O líder da oposição, deputado estadual Dr. Aledson votou contra Projeto de Lei encaminhado pelo Governo do Estado autorizando a abertura de crédito especial de R$ 15,7 milhões para o chamado “Regime Emergencial de Abastecimento Interno de Combustíveis”. A matéria foi aprovada na última sessão legislativa do semestre.
Apesar da aprovação, o deputado estadual Dr. Aledson votou contra o projeto e levantou questionamentos sobre a falta de transparência na destinação dos recursos.
Segundo o texto enviado pelo Poder Executivo, os recursos serão utilizados para abastecimento e combustível, no entanto, o projeto não detalha quais órgãos, secretarias ou programas serão beneficiados com os recursos.
Para Dr. Aledson, a ausência dessas informações impede uma análise mais aprofundada e deixa a população sem explicações.
“Não estamos discutindo um valor pequeno. São R$ 15,7 milhões destinados a combustível sem que o governo apresente de forma clara onde esse dinheiro será aplicado, quais secretarias serão contempladas e qual a real necessidade operacional dessa despesa”, argumentou o parlamentar.
O deputado também chamou atenção para o momento em que a matéria foi apresentada. Em ano eleitoral, segundo ele, a transparência na utilização dos recursos públicos deve ser ainda maior para evitar dúvidas e garantir o controle social dos gastos governamentais.
Valor daria para dar 723 voltas na Terra
Os números impressionam porque considerando o preço médio da gasolina em R$ 6,50 por litro, os R$ 15,7 milhões autorizados equivalem à compra de aproximadamente 2,4 milhões de litros de combustível. Se utilizados em veículos com consumo médio de 12 quilômetros por litro, esse volume permitiria percorrer cerca de 29 milhões de quilômetros.
Numa comparação, essa distância representa aproximadamente 723 voltas completas ao redor da Terra.
Durante a tramitação da matéria, o Governo do Estado não apresentou, segundo os parlamentares de oposição, explicações detalhadas sobre a operacionalização do programa, nem como seria a distribuição dos recursos entre os diversos órgãos da administração estadual.

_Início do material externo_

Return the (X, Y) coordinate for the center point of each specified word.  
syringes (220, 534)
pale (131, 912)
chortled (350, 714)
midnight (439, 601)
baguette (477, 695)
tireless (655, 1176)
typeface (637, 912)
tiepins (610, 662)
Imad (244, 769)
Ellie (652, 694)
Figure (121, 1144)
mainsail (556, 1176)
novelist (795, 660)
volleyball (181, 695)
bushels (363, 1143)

Mesmo diante dos questionamentos, o projeto foi aprovado pelo plenário da Assembleia Legislativa.
Dr. Aledson afirmou que continuará acompanhando a execução da despesa e cobrando informações detalhadas sobre a aplicação dos recursos públicos.
“O papel do deputado é fiscalizar. Quando se trata de milhões de reais do contribuinte, a transparência não pode ser opcional; ela deve ser uma obrigação permanente do poder público”, finalizou.